## Data records

# # # # #

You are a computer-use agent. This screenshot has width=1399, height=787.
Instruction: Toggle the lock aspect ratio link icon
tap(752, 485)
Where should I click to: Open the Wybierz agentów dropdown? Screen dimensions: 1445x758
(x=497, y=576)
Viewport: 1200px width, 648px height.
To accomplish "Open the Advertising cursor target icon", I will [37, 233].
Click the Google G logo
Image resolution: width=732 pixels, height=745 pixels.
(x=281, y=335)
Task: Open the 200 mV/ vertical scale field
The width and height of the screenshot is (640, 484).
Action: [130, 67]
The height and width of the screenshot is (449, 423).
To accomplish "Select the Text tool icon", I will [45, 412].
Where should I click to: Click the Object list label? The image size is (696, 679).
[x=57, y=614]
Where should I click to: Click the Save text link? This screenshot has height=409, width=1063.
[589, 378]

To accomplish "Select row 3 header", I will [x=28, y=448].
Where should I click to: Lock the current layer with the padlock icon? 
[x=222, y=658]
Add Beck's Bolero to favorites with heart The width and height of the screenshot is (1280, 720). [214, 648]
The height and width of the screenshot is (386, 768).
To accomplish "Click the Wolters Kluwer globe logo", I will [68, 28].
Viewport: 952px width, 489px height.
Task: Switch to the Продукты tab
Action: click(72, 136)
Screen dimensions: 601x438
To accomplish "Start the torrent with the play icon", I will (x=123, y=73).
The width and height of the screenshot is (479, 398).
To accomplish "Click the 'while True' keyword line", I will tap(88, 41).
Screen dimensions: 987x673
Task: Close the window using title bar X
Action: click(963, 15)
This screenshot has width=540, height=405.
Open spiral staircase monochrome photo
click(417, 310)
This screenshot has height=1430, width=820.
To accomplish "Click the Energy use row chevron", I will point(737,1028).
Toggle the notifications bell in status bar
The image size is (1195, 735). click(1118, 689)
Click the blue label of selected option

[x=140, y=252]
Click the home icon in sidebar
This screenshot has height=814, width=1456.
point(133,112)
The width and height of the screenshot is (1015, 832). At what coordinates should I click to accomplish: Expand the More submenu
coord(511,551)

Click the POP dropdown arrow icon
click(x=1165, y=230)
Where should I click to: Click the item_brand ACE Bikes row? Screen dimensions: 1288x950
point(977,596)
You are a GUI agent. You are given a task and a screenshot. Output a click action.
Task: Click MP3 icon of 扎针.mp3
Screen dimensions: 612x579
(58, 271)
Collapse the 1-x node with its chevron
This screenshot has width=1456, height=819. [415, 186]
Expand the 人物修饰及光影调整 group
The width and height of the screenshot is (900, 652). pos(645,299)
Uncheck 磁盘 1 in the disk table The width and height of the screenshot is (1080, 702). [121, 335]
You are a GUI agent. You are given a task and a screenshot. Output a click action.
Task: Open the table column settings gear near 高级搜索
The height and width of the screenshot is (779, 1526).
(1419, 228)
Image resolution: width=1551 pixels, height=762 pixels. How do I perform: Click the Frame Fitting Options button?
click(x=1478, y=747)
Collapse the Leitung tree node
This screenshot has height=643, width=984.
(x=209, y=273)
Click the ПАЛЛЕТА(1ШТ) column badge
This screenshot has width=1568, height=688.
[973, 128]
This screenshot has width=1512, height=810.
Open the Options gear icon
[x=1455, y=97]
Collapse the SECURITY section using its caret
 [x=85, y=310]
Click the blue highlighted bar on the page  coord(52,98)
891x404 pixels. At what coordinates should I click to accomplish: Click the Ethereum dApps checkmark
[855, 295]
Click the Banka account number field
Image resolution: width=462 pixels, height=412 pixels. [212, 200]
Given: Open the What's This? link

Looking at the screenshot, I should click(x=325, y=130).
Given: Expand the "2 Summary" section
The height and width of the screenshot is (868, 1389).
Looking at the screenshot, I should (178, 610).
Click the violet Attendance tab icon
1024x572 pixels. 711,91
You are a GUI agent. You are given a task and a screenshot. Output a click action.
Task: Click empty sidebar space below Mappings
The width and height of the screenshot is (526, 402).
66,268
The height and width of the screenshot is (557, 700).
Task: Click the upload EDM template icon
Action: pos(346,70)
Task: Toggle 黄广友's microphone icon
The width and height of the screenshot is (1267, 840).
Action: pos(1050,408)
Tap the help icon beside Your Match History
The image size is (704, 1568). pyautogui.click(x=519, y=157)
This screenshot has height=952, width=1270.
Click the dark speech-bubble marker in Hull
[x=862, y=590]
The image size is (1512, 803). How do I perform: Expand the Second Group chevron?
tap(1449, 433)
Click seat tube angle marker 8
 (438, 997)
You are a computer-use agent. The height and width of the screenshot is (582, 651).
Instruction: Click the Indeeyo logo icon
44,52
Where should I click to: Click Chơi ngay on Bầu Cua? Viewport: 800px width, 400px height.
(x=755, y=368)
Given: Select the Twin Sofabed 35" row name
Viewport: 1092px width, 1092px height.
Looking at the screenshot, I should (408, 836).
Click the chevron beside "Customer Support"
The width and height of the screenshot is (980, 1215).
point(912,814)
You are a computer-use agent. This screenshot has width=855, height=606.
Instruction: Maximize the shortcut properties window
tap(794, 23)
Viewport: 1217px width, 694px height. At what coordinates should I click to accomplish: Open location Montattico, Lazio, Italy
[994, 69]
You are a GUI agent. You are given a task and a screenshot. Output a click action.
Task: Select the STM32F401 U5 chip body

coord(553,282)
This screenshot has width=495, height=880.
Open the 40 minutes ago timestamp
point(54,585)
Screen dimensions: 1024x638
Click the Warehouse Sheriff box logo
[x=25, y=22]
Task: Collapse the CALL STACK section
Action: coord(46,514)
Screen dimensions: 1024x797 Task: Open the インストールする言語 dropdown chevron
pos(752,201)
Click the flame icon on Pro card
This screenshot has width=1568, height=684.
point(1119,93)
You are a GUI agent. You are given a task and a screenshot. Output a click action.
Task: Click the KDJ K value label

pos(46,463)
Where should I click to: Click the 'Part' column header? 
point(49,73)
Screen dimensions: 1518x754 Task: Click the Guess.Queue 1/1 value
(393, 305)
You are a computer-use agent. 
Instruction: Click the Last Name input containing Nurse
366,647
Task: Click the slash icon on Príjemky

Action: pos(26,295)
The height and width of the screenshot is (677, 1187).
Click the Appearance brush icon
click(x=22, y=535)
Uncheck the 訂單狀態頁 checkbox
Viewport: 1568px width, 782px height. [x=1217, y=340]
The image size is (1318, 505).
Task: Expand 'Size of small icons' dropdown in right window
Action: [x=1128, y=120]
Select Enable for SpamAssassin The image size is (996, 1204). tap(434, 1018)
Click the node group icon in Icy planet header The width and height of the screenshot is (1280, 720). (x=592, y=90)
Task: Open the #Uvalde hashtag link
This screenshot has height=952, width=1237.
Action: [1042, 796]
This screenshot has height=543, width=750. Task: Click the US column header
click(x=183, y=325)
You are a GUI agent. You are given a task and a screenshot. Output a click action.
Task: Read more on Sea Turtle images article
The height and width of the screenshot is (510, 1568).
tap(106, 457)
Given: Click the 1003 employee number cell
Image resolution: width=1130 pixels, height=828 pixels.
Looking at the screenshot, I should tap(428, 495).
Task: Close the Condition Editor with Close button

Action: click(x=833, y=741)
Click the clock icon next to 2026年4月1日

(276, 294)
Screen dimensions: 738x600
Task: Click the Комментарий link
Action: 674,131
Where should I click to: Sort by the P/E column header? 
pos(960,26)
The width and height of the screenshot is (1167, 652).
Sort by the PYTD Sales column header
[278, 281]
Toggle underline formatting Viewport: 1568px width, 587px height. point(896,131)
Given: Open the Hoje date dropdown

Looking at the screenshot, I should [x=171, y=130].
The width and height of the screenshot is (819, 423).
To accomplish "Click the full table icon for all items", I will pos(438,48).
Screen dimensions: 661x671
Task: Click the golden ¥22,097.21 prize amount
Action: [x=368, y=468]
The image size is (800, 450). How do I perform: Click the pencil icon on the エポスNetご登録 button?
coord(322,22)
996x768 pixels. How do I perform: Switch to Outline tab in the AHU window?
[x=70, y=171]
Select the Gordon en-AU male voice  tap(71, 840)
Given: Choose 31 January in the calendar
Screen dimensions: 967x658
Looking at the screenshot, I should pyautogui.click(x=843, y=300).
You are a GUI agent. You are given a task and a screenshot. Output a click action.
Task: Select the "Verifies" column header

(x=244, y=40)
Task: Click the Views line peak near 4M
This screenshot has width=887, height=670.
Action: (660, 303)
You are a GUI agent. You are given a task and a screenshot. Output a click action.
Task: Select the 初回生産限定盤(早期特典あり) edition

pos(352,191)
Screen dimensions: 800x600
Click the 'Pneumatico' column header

# # # # #

## Task requirements
Within the material above, please work out how many lines contain the word "computer" and give that number by itself.

## Solution
4